Carlos Rocha - Ciberdúvidas da Língua Portuguesa
Carlos Rocha
Carlos Rocha
1M

Licenciado em Estudos Portugueses pela Faculdade de Ciências Sociais e Humanas da Universidade Nova de Lisboa, mestre em Linguística pela mesma faculdade e doutor em Linguística, na especialidade de Linguística Histórica, pela Faculdade de Letras da Universidade de Lisboa.

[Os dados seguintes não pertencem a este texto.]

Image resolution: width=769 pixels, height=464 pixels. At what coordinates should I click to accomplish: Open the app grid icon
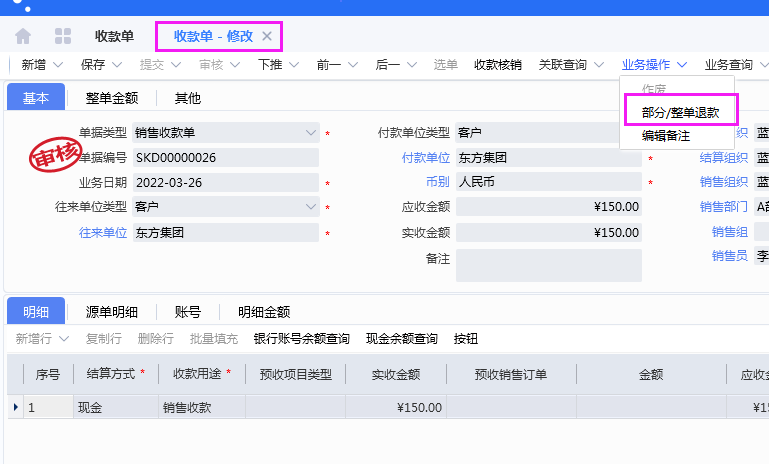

Professor do ensino secundário, coordenador executivo do Ciberdúvidas da Língua Portuguesa, destacado para o efeito pelo Ministério da Educação português.

 
Textos publicados pelo autor

Pergunta:

Como se escreve a palavra que designa um afiador de facas metálico pontiagudo: "fusil", ou "fuzil"?

Resposta:

Escreve-se fuzil o «instrumento em forma de estoque, com punho e ger[almente] sem fio de corte, que serve para amolar facas e facões», conforme uma das acepções atribuídas a esta palavra pelo Dicionário Houaiss (edição brasileira de 2001). A fonte deixaria supor que o vocábulo é brasileiro, mas, ao que sei, não é isso que acontece (comunicação pessoal de Luciano Eduardo de Oliveira). O certo é que o termo tem uso em Portugal, como se verifica em páginas da Internet, relativas a empresas portuguesas que fabricam ou comercializam tal apetrecho.

Pergunta:

Há o plural do substantivo adjetivado quando ele não indica cor? Exemplos: "homens-máquinas", "eventos-monstros", "laranjas-limas".

Resposta:

Tudo depende do tipo de relação que se define entre o segundo substantivo e o primeiro. Se o primeiro substantivo for especificado pelo segundo, este não deve ser pluralizado. Se os dois substantivos estabelecerem uma relação de coordenação entre as realidades que nomeiam, então, vão os dois para o plural.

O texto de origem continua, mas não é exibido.